> [What to do]:
In the records below, find each line with the word "arrow" and copy it.

> [Entries provided]:

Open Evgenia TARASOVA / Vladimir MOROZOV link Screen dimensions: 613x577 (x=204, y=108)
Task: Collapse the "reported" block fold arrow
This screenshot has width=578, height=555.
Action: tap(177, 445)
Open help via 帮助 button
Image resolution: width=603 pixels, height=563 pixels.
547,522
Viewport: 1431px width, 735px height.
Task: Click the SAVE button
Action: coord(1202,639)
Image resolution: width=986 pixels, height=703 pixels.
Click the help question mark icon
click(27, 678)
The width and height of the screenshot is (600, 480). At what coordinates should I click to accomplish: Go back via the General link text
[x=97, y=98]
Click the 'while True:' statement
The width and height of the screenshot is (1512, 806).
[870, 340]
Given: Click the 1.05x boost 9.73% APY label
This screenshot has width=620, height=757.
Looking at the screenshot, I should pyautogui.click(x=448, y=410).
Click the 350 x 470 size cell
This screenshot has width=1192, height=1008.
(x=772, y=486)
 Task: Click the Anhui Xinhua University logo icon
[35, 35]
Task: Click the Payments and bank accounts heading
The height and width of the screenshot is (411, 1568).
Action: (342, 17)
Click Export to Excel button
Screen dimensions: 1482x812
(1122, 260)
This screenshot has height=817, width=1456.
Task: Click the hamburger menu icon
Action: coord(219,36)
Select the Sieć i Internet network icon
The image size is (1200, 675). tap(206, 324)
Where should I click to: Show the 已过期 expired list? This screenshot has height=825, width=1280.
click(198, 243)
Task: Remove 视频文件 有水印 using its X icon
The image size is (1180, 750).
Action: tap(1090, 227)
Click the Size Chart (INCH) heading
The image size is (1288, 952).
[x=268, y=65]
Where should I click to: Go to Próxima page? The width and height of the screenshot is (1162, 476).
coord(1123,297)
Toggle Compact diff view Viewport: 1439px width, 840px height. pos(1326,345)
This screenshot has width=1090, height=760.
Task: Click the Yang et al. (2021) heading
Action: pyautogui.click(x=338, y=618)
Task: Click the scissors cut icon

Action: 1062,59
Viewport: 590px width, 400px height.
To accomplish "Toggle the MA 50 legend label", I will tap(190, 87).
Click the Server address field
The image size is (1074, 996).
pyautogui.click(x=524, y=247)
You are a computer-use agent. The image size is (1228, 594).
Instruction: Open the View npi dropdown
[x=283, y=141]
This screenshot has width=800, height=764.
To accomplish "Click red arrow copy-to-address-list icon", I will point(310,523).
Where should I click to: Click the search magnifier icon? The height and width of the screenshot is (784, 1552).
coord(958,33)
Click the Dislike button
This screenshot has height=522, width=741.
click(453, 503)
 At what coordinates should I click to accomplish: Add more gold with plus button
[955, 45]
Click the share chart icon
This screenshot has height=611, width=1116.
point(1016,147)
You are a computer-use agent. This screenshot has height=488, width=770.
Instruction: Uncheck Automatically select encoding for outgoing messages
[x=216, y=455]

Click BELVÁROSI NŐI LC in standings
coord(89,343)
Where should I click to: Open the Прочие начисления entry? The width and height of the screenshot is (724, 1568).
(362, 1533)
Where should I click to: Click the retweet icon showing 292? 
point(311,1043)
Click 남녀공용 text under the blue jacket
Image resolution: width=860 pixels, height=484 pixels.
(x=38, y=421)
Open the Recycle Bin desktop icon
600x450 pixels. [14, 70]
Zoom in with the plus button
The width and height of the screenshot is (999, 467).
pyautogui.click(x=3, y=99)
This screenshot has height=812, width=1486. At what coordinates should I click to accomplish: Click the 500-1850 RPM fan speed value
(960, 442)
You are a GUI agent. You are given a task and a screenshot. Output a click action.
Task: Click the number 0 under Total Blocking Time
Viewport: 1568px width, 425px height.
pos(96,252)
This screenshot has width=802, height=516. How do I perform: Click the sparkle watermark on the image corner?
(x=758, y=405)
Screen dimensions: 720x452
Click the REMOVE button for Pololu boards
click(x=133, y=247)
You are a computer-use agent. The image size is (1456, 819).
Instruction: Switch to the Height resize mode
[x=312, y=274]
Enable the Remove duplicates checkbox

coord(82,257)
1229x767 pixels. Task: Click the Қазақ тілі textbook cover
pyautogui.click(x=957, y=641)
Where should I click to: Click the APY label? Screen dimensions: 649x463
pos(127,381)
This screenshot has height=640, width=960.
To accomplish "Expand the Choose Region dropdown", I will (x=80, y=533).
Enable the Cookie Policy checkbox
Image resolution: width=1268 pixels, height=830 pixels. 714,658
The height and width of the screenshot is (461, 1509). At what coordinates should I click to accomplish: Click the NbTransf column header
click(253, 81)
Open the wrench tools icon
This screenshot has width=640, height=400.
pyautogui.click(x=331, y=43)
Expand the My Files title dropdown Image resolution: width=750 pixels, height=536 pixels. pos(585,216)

> [Output]:
Task: Collapse the "reported" block fold arrow
To accomplish "Click red arrow copy-to-address-list icon", I will point(310,523).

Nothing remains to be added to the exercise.